Alternative Economies still 01
Alternative Economies, Rehana Zaman, video still, 2021, courtesy Berwick Film and Media Arts Festival

In attempt at self-empowerment and to embrace a return to doing things in the physical, I attend Berwick Film and Media Arts Festival this year, and for the first time, alone. I catch the 7:something am train on Saturday morning and am sitting across the aisle from a person who is not wearing a face mask, who scoffs and shoots me a derisive glance when the crackly conductor announces that face masks and social distancing are mandatory where possible. Trying hard to limit deep breathing for the rest of the journey I wade through the third chapter of Checkout 19 by Claire-Louise Bennett. I fold down a corner of page 122 so as not to forget the following: ‘it’s such a relief to feel you are made of much more than just yourself, that you are only a rind really, a rind you should take care of yet mustn’t get too attached to, that you mustn’t be afraid to let melt away now and then.’ [1]

On arrival at The Maltings, I recognise the member of staff standing at the front desk and am handed an accreditation pack that I don’t think I registered for but gladly accept, noticing the free and very nice notebook. There are also some free seeds too to create your own ‘desk garden’. A friend tells me later that they’re just grass seeds and I imagine myself trimming my future little desk lawn lovingly with a pair of baby nail scissors in between sending emails and aimlessly trawling Instagram. Not knowing where I was supposed to go next, and not wanting to ask, I walk in and out of the building a few times before spotting two hungover friends double fisting soft drinks on the approach and promptly follow them down into the cinema.

I watch the first programme of the day that includes Ane Hjort Guttu’s Manifesto (2021), a film that presents the struggles of a covert art school in Bergen, one that exists within a newly purpose-built monolithic art academy building that fails to serve the educational and social needs of both the staff and students. They decide to self-organise, devising their own policies and courses (run by both faculty and students) and the administrative staff favouring a DIY scheduling system rather than the academic digital one, in order to bypass and exist within the bureaucracy of the institution. They elect the cleaner to also be the rector in favour of a more horizontal method of working, a championing of equal opportunity rather than hierarchical professionalism. Within its initial presentation at Hordaland Kunstsenter in Bergen, the film was projected on the back of the clandestine mobile kitchen unit that features in the footage itself, built by the staff and students in response to the lack of spaces to make food, eat and be together. One of the characters wryly comments, ‘the only possible relation to academia today is a criminal one’.

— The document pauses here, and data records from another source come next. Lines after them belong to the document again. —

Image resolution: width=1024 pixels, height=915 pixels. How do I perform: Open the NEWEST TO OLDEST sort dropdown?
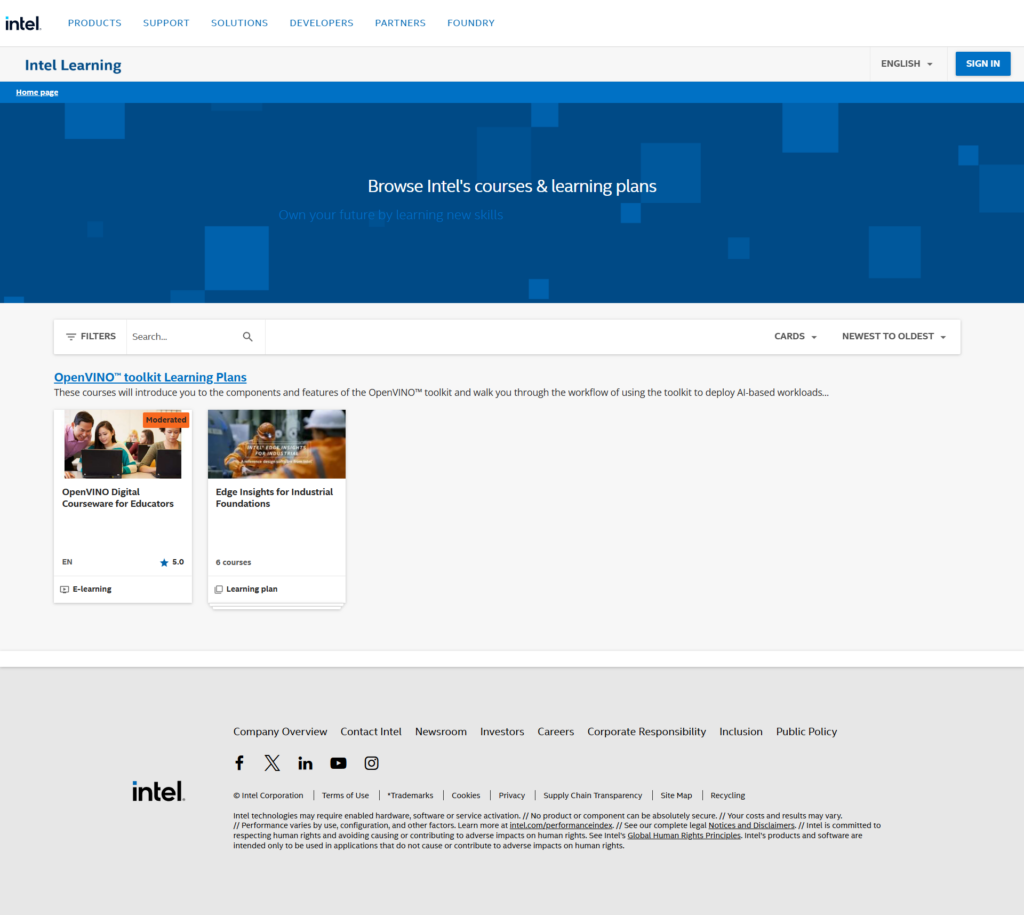coord(894,337)
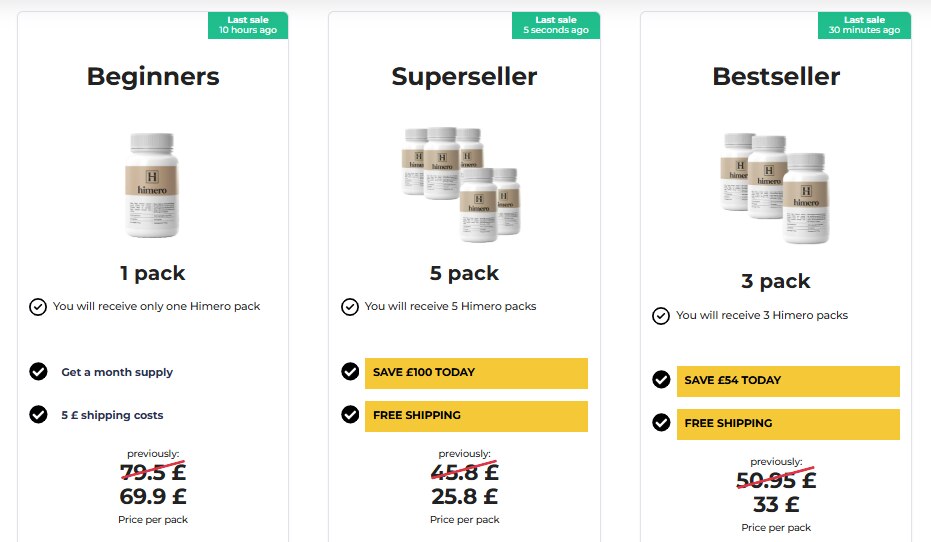Click checkmark beside Bestseller 'FREE SHIPPING'
This screenshot has height=542, width=931.
click(x=661, y=422)
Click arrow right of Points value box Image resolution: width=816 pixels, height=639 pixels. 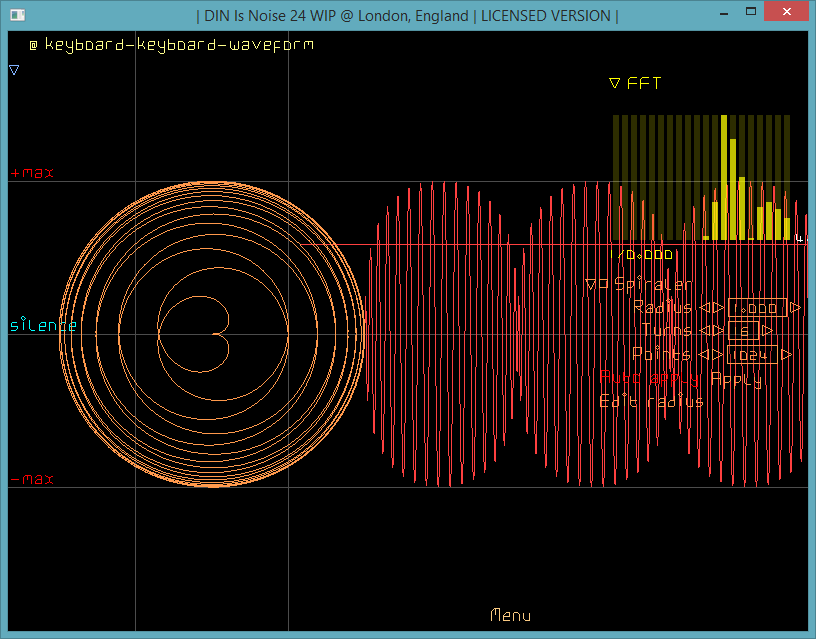tap(786, 354)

The next day I listen to an in-conversation podcast with BFMAF programmer Herb Shellenberger where Guttu discusses the move from old European art schools to the international, standardised ‘neoliberal architecture’ of new academic buildings, where the goal of the architect is proposed to integrate the idea that ‘everyone is responsible for everyone else and also themselves’ through increased control mechanisms and surveillance. [2] This is antithetical of what Guttu, an art teacher herself, maintains that art school should be—a space between the old and new that is grounded in the actual needs and desires of the students and staff themselves. Art school, she states, should be a place where experimentation, freedom and individual character are championed and nourished, where you can make mistakes without being perceived.

Shellenberger calls to mind the rebrand and rebuild of his alma mater Central Saint Martin’s at Kings Cross as it became subsumed into the University of the Arts London behemoth and indeed it reminds me very much of my own and the recent construction of the Reid Building (named after previous Director, Shona Reid) at The Glasgow School of Art. Designed by Stephen Holl and built in 2014, the Reid Building is an open plan iceberg with wide zig-zagging staircases and piercing light tunnels, aka ‘driven voids’ designed to allow people and ideas to reverberate through the building, encouraging what Holl terms ‘creative abrasion’. [3] The result is an all pervasive, highly disruptive din creating a forced ‘social’ space that is decidedly more abrasive than creative. In Guttu’s art school, there is similarly no visual or creative privacy and the students and staff have (in this case quite literally) become performers within their own educational setting.

It took me a while to realise that Manifesto was fictional. It was probably the moment where one of the characters introduces a wool class that absurdly and hilariously is open to ‘everyone in the world’ and which isn’t permissible by the school ‘but no one has noticed yet’. The uncanny presentation is so knowingly close to the actual experience of studying in art school across Europe today that instead it feels like some kind of auto-theoretical docudrama. Indeed, while watching Manifesto at The Maltings there was a near constant low-level murmur of recognition throughout the audience, presumably mostly art school or similar graduates who like myself emitted coughs of laughter and winces through gritted teeth. Despite its cynical and droll tone, Manifesto is uplifting in its dream-like quality (which is at times Charlie Kaufman-esque) [4], and its desire to dream of alternative educational methods—even the most outrageous ones. As Guttu attests, ‘it’s fiction but it’s also real, fiction could be real, another world is possible *she laughs*’.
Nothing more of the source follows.